• **WORK INSTRUCTIONS**
A - In the forum thread, what does BOTL stand for?
B - Please copy the forum thread between "You see, most" and "group of people.", inclusive.
-- START OF SOURCE --
As I’ve said before, they can have them when they pry them from my cold dead fingers.


----------



## Habanolover (Feb 22, 2006)

Delsana said:


> *I myself have seen courteous cigar smokers, and rude ones as well, it's pretty obvious what side the majority of smokers are on.*


And which side would that be?



Delsana said:


> Your only chance to actually come out of this battle when it ends (probably in 3 - 5 years) without death, but instead scars, is to *change your image*... or at least make it better known.


Who are you to tell anyone they need to change their image? Especially people you don't even know!

You see, most of us live by a standard of being polite and actually caring for others feelings. I am sure you have seen the term BOTL here. Well, that stands for Brother of the Leaf. In other words we treat and respect each other as brothers. We travel all around the country just to meet each other because we are truly a compassionate and caring group of people.

Please do not lump the whole brotherhood together just because there may be a few a-holes out there.

BTW I am also a cigarette smoker.


----------



## Delsana (Sep 14, 2009)

madurolover said:


> And which side would that be?
> 
> Who are you to tell anyone they need to change their image? Especially people you don't even know!
> 
> ...


My stances don't change in that regard, as it would make me a hypocrite. (However if you partake of cigars... it makes no sense to me why you would do the other)

Mmm perhaps I'll explain in a different manner. Unlike the many I see that are in an uproar against these groups; I've actually talked with people in them, as well as people who agreed with them, and I proved that with a positive outlook and intelligent discussion, they can be "reasoned" with, however the issue is that they don't see the majority of smokers of any form being like this, and while they can easily differentiate between chewing, cigarettes, and cigars; they focus on the fact that it has to be all or nothing, it's their "chance" so to speak, an opportunity given to them to take out one of the "evils" while they have such a chance, which will undoubtedly lead them to fighting against the other "evils".
-- END OF SOURCE --
-- START OF PROVIDED DATA --
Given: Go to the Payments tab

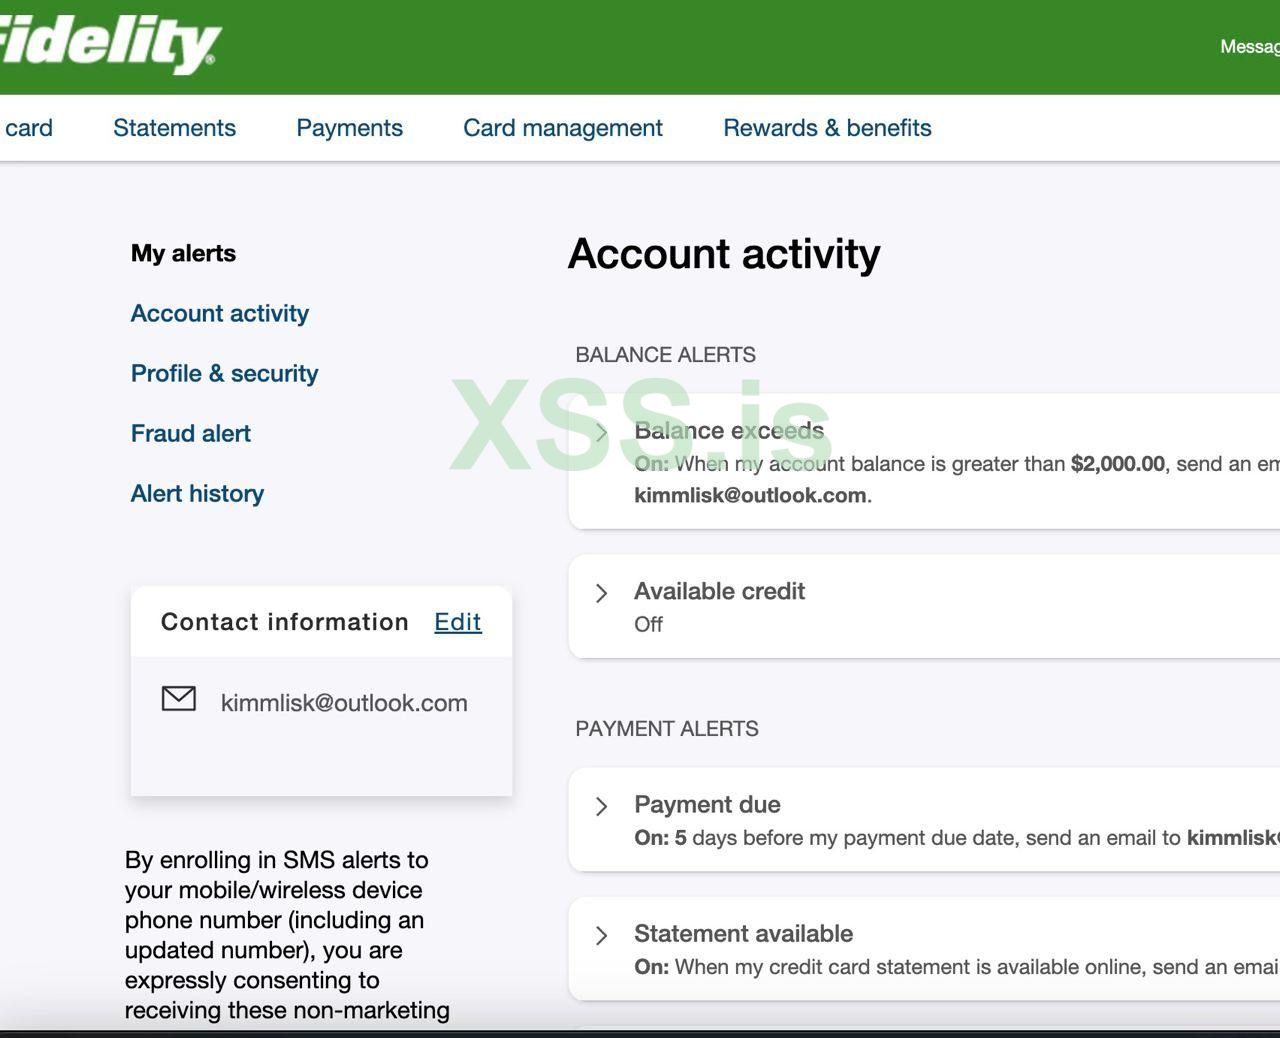Looking at the screenshot, I should tap(349, 128).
-- END OF PROVIDED DATA --
• **FINAL RESULTS**
A - Brother of the Leaf

B -
You see, most of us live by a standard of being polite and actually caring for others feelings. I am sure you have seen the term BOTL here. Well, that stands for Brother of the Leaf. In other words we treat and respect each other as brothers. We travel all around the country just to meet each other because we are truly a compassionate and caring group of people.